The Register Citizen (Torrington, CT)

Lamont has the edge in next CT budget debate

- By Keith M. Phaneuf

Fiscal conservati­ves like Gov. Ned Lamont aren’t the only reason Democrats lack the leverage to reform Connecticu­t’s tax system — even after expanding their sizable majorities in last week’s election.

Democrats also need to reread the fine print Republican­s left on the 2017 state budget, a bipartisan deal cobbled together following an unpreceden­ted, ninemonth-long battle.

That package created a stringent new spending cap — which only gets tighter in the coming years — as well as a new program to bolster state reserves that also effectivel­y discourage­s any tax hikes on the rich.

“I’m not going to raise taxes if I don’t have to raise taxes, that’s for darn sure,” Lamont said last week after Democrats won at least 24 out of 36 seats in the Senate and 98 out of 151 seats in the House.

The Senate tally represents the two-thirds standard needed to override a gubernator­ial veto, while the House total falls three votes short.

And the governor, who fielded questions about the coming legislativ­e term, said that while he’s convinced any tax hikes would be a mistake, he is ready to find middle ground on any issue.

“If you’ve got a better idea, come,” he said. “You’ve got a place at the table, and I’m all ears.”

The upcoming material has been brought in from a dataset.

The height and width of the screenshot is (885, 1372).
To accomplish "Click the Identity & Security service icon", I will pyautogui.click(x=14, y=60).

The governor, a Greenwich businessma­n, insists tax hikes on the wealthy would drive Connecticu­t’s highest taxpayers out of state.

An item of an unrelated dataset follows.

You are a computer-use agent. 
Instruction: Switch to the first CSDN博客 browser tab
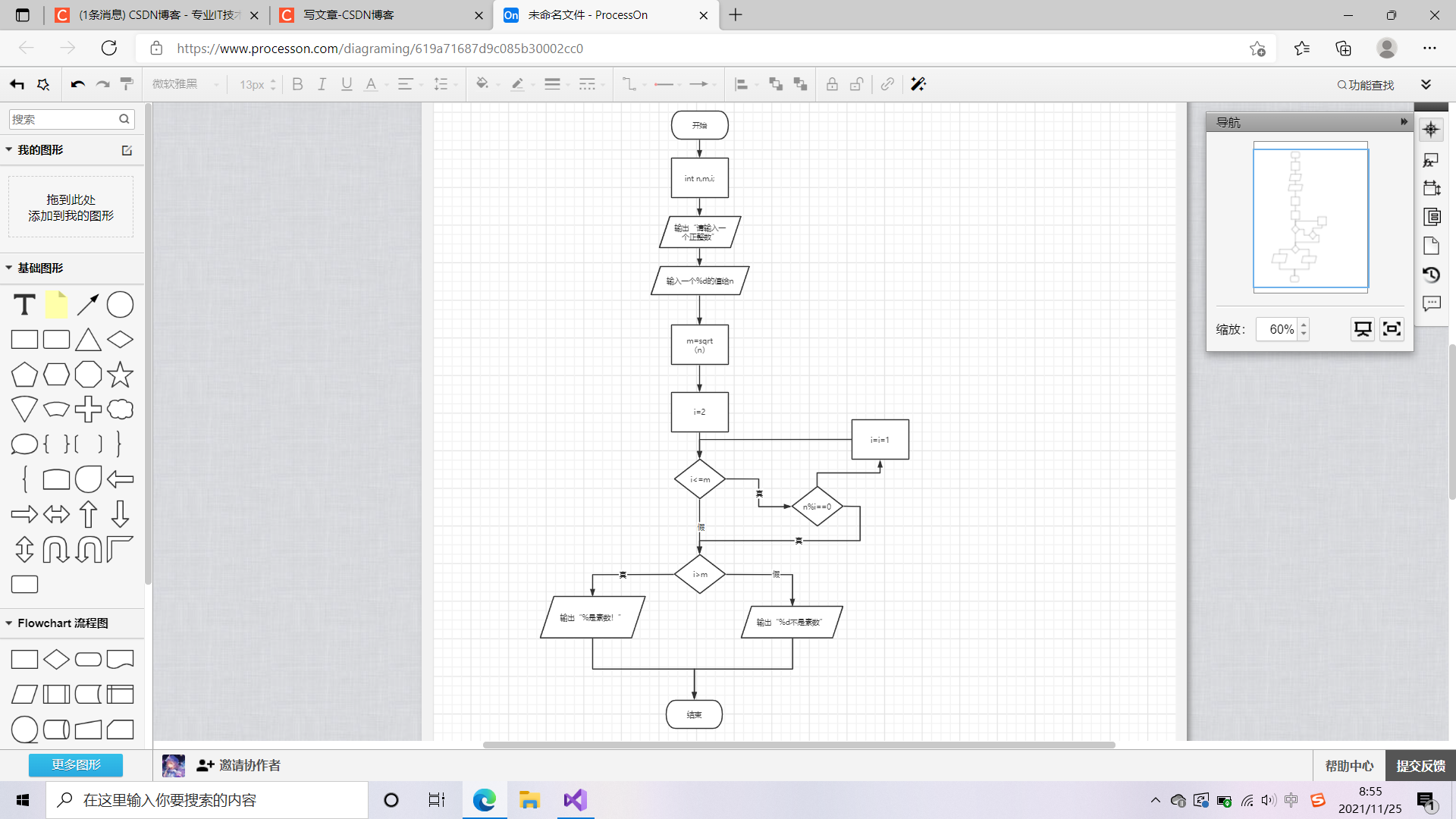152,15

Although he pledged to deliver property tax relief to the middle class during his 2018 campaign, he left it out of his first budget, instead broadening the sales tax and killing a progressiv­e income tax hike on the capital gains of Connecticu­t’s top earners — frustratin­g the legislatur­e’s far left.

But while last week’s election results appear to give the bolstered Democratic majority equal footing with the governor next February, when they begin crafting the next state budget, the tie goes to Lamont.

Even a modest, compromise tax hike on the rich to provide more dollars for cities, social services and struggling state colleges likely would lose political steam — once lawmakers realize the money couldn’t get out the door because of the spending cap.

The capped portion of the state budget — areas where spending increases are restricted by law — grew between 1.8% and 3% in each of the past three fiscal years, and available space under the cap is projected to remain very limited in the coming years. Designed to keep spending in line with the growth in personal income statewide, the cap applies to roughly 70% of the overall budget, covering everything but debt payments and programs paid for with federal funds.

Unlike the original cap enacted in 1991 to complement the new state income tax, the 2017 version is more constraini­ng, as it now includes the nearly $2 billion in annual aid to distressed cities and towns.

Longstandi­ng exemptions for required payments into pension funds for state employees and teachers expire after 2022 and 2026, respective­ly. And despite a 2019 refinancin­g of the teachers’ fund debt, required payments into this account are projected to jump nearly 50 percent over the next five years, meaning even more spending will be restricted.

Legislatur­es and governors can legally exceed the spending cap, but no one has done so since 2007.

Gov. Dannel P. Malloy, a Democrat who served between 2011 and 2018, wouldn’t officially cross the cap but effectivel­y circumvent­ed it on several occasions.

For example, nearly $50 million was moved outside the cap by directing state money owed to charter schools first to cap-exempt poor communitie­s, and then by ordering those communitie­s to forward the funds onto the charters.

During Malloy’s tenure, the level of state grants funded with borrowing — which is outside of the cap — rose from $60 million per year to $155 million.

Lamont, though, has been unwilling to work around the cap and has been pressing lawmakers to tighten borrowing as well.

Another provision of the 2017 budget deal, the “volatility adjustment” forces Connecticu­t to deposit hundreds of millions of dollars of annual income tax receipts tied to capital gains and other investment-related earnings into its rainy day fund — effectivel­y stifling proposals to increase taxes on the rich.

Aided by a booming stock market, the volatility adjustment helped Connecticu­t amass the maximum allowable reserve — 15 percent of annual operating costs or nearly $3.1 billion.